United States Steel Corp. posted lower-than-expected quarterly profit and revenue Monday, although the company did rebound from three consecutive quarterly losses, helped in part by higher selling prices and stable supply costs.
Second-quarter net profit was $222-million (U.S.), or $1.33 per share, compared with a net loss of $25-million, or 17 cents per share, a year earlier.
Excluding 21 cents per share of foreign currency gains from inter-company loans, the company earned $1.12 per share.
By that measure, analysts expected earnings of $1.21 per share, according to Thomson Reuters I/B/E/S.
Sales rose 9 per cent to $5.12-billion. Analysts expected revenue of $5.49-billion, according to Thomson Reuters I/B/E/S.
John Surma, U.S. Steel's chief executive officer, warned that United States and Europe "continue to face an uneven economic recovery."

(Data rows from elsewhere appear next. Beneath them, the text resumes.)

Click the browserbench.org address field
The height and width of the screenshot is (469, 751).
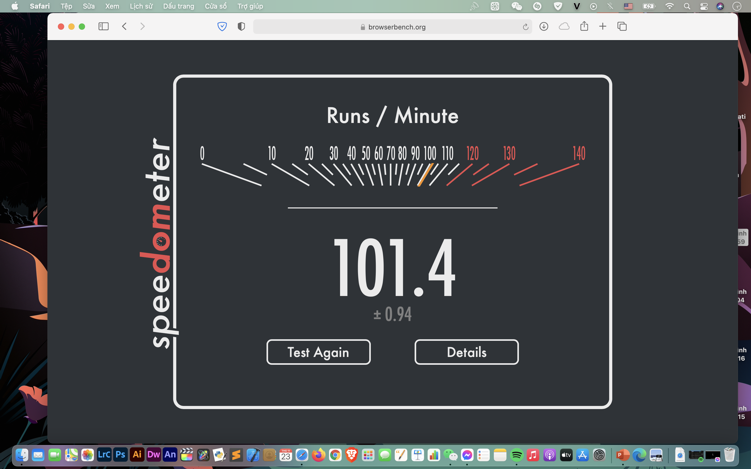tap(392, 27)
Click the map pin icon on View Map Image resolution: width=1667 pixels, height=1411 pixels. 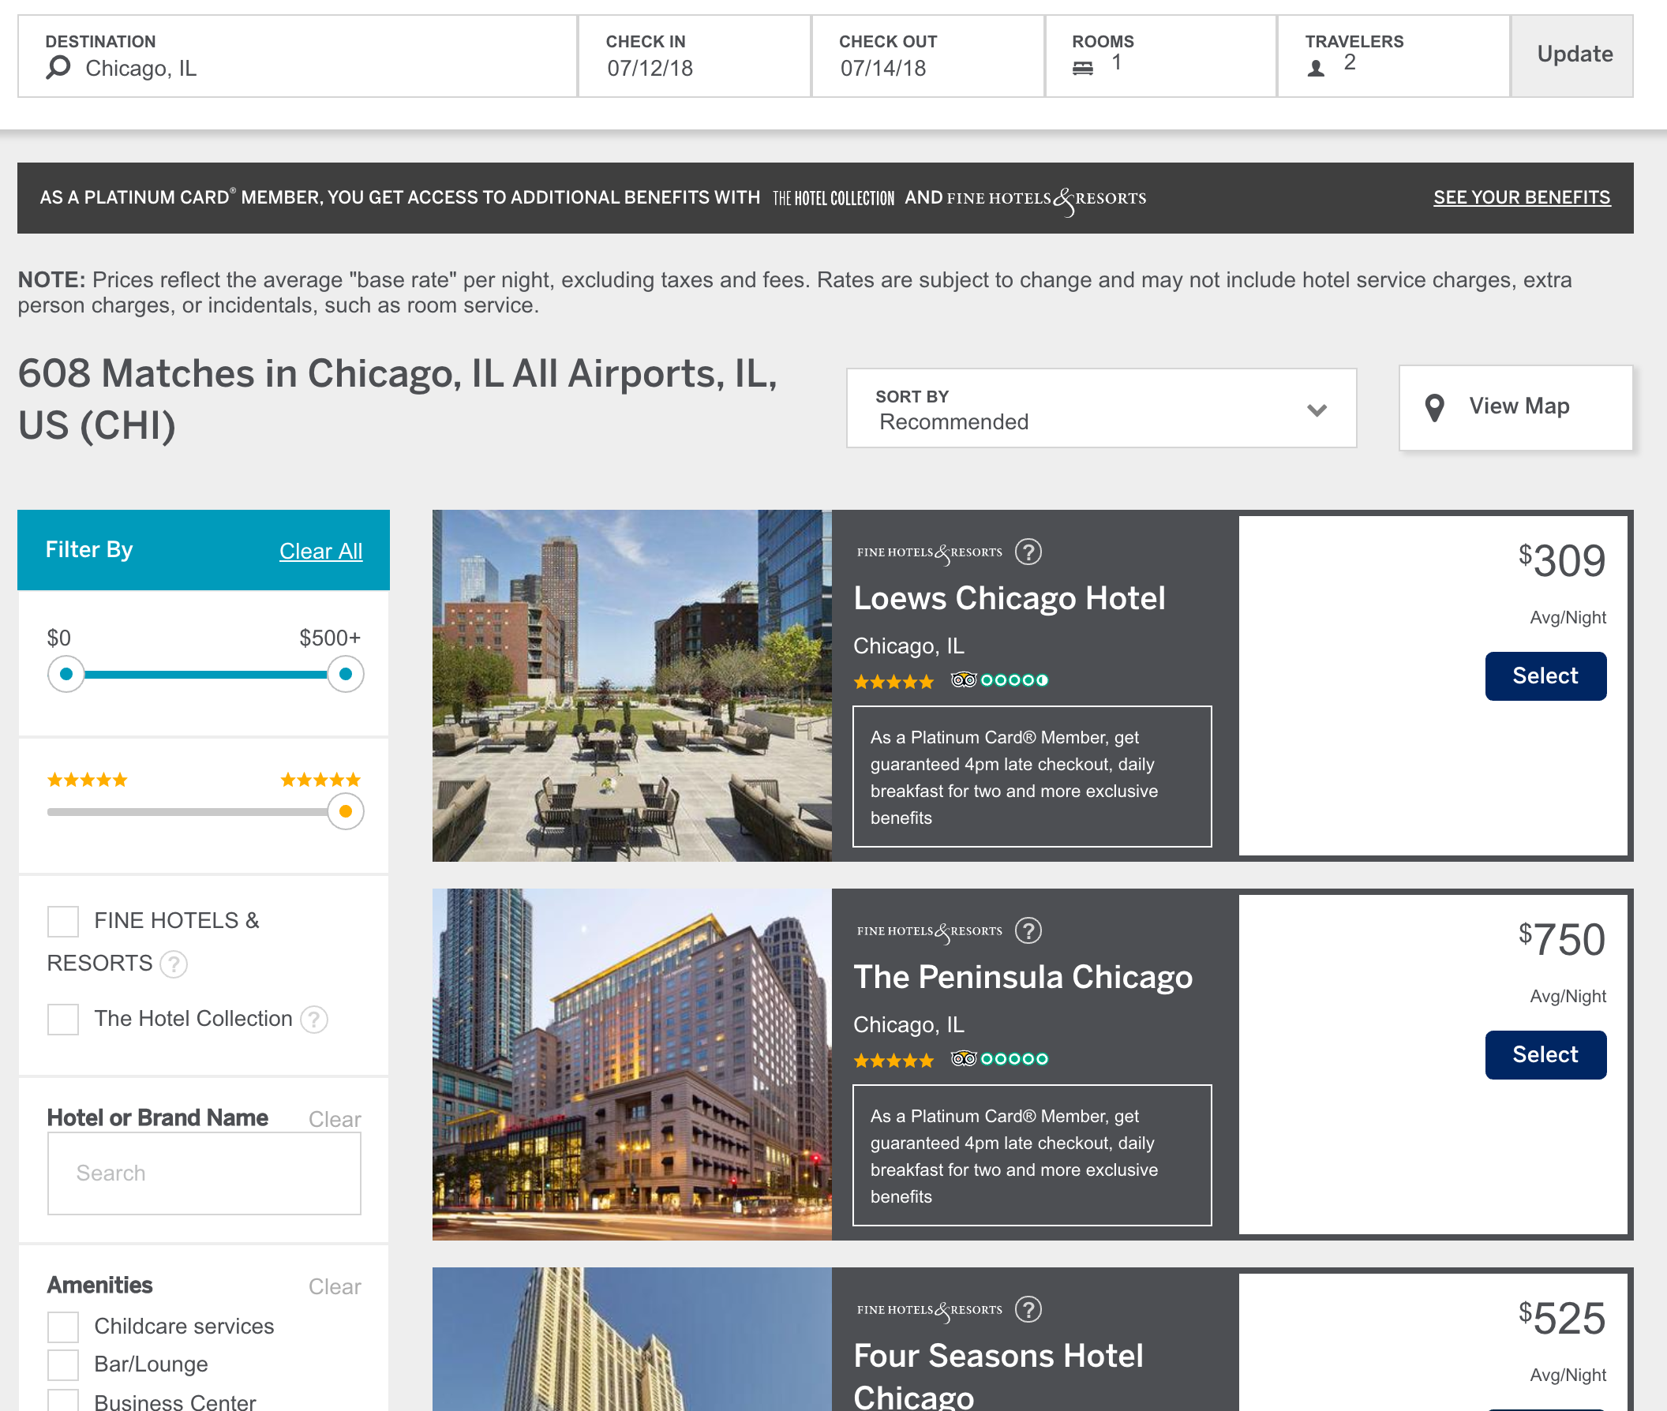tap(1434, 407)
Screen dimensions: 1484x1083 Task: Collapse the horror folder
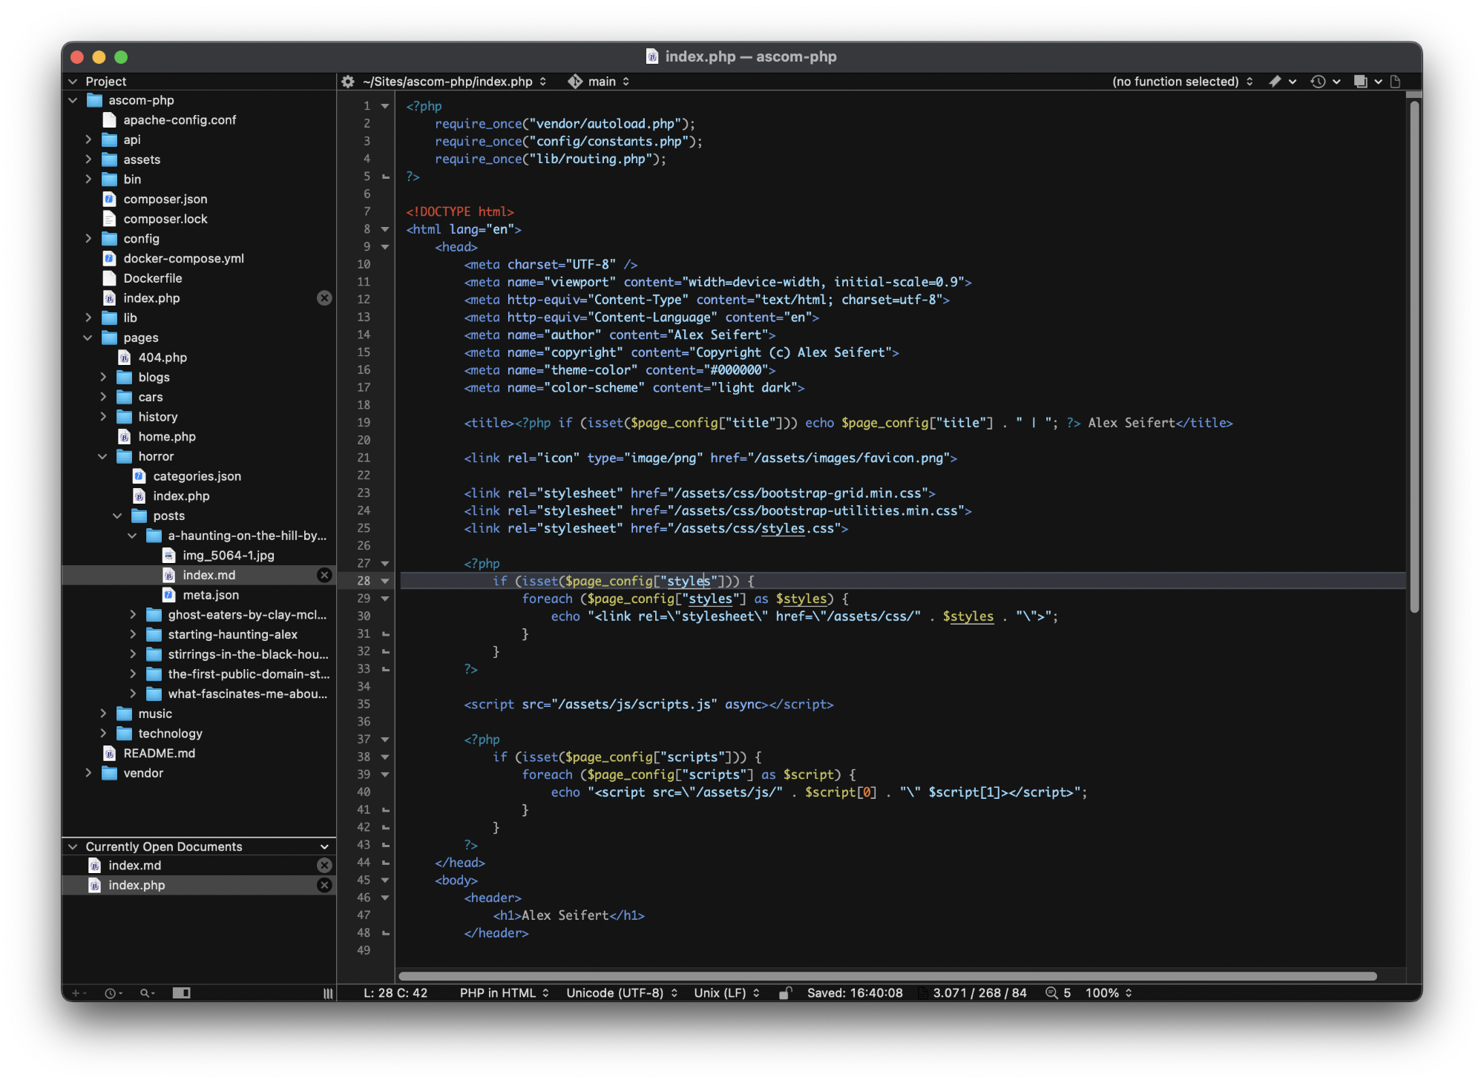[x=103, y=456]
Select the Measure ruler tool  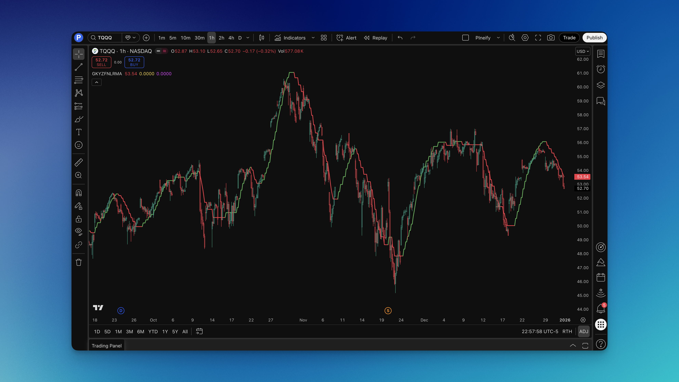[79, 163]
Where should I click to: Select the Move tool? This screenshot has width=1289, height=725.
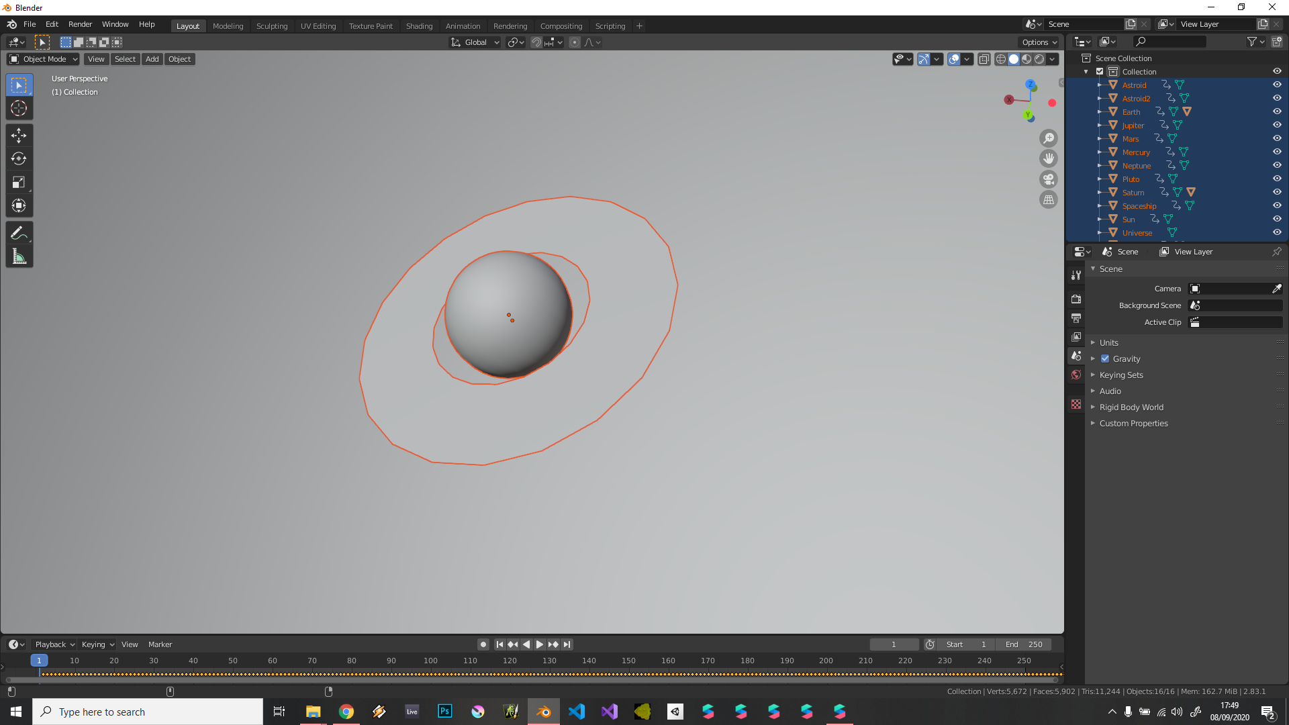(19, 136)

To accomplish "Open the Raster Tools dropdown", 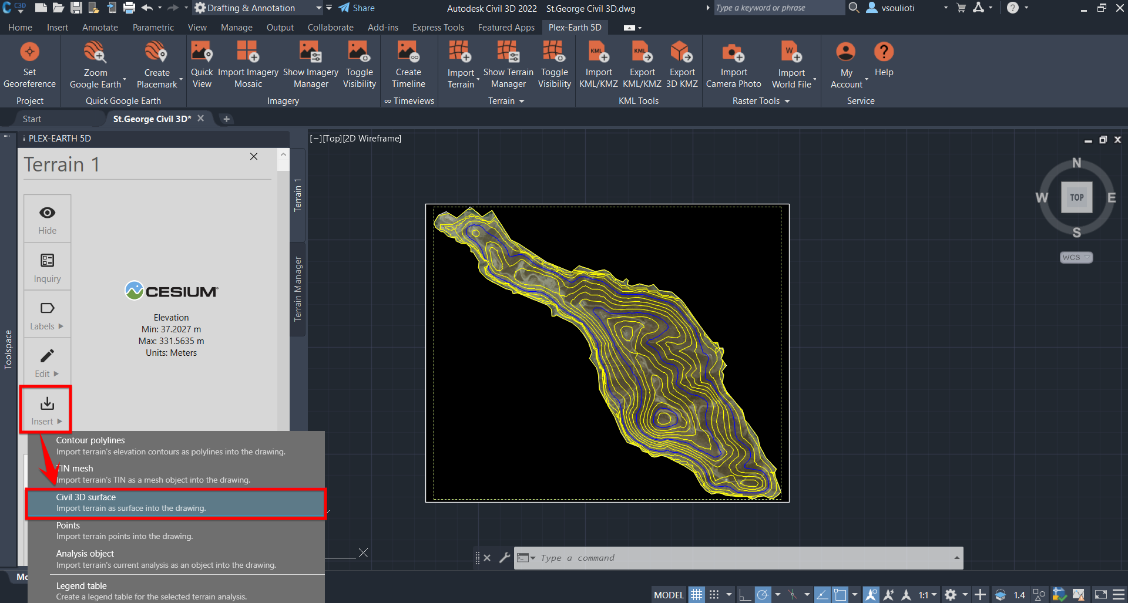I will tap(787, 100).
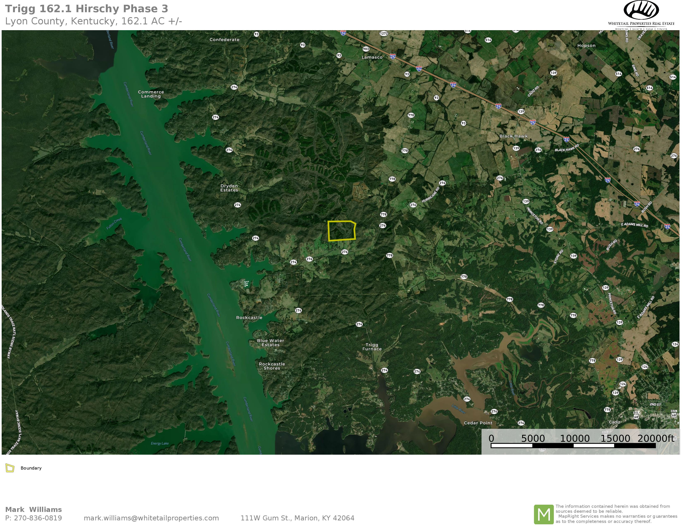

"The continuing fiscal uncertainty in the U.S. and Europe is not helping the situation," he said in a statement. "Reflecting the effects of a slowing economy, we expect to report an overall lower operating profit in the third quarter."
Shares of U.S. Steel fell to $43.94 in after-hours trading Monday from their closing price of $44.29 on the New York Stock Exchange.
In April, after posting a first-quarter loss, U.S. Steel said higher steel prices and shipments would lead to a significant profit in the second quarter.